Dental health contributes to general health and wellness, self-esteem and quality of life. For many people living with mental illness, dental health may be a low priority when other treatment and health issues must also be addressed. Cost and fear are routinely cited as the largest barriers to care. Additionally, an illness may lead to deterioration of self-care, and an individual may have no experience or history of engaging in dental care as part of his or her overall health practice.
Dental care is a key to good health overall, but in the last decade research shows that preventing cavities and gum inflammation is also very good for your heart. Recent studies suggest that people who have gum disease seem to be at a higher risk for heart attacks, although no one is certain how this relationship works. Although there is more research underway to help understand this relationship more thoroughly, it is clear that your oral health affects your overall health.
There are many barriers to access to dental care for people living with mental illness. They include cost, fear and the lack of access to adequate dental providers. The lack of culturally competent providers is common in many communities.

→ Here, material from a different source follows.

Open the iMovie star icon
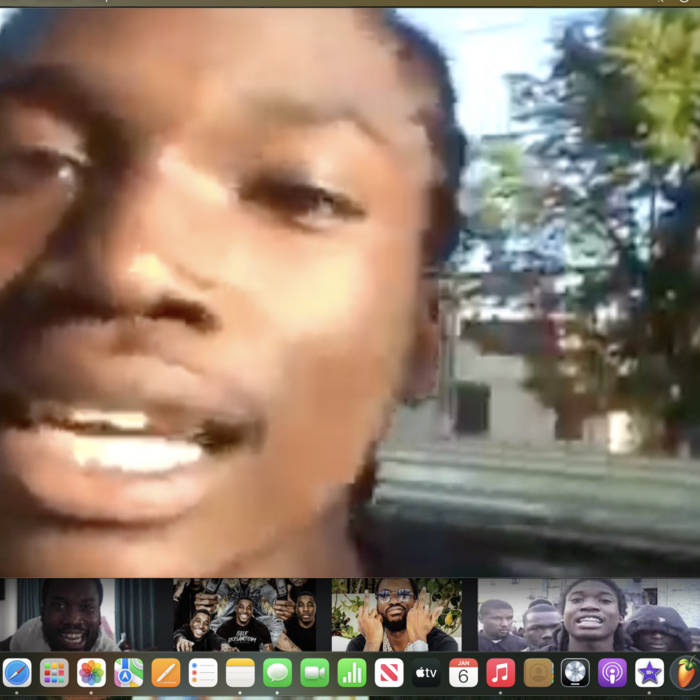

The Internet Journal of Dental Science reports that lack of knowledge about dental care, poor self care and embarrassment regarding neglected care, negative attitudes about dental health care, unrecognized dental treatment needs, inability or unwillingness to accept treatment and mistrust of dental health providers contribute to dental health neglect.
Unfortunately, Medicaid does not provide for payment of routine and preventive dental care everywhere. Some state programs cover only teeth removal and not prevention. Advocates are working hard to ensure access to dental care for people living with mental illness in state health care programs. People deserve good teeth and the good health that goes with them.
There are places that provide free medical and dental care for people who are uninsured or under-insured. Students in dental schools need practice, and provide good care usually at reduced rates. Students-in-training are supervised by attending dentists. In addition, public dental clinics do exist in communities across the country, and many of these offer specialist dental care to individuals with particular needs and medical conditions.
A new Web site that collects information on free medical and dental care in every state, www.freemedicalcamps.com, links to free and reduced-rate medical services for both children and adults. Some clinics and services may only be available to specific sub-population such as homeless or HIV-positive individuals. However, many will accept all people who want care. The Web site encourages you to provide feedback after you have had learned about the services in your area.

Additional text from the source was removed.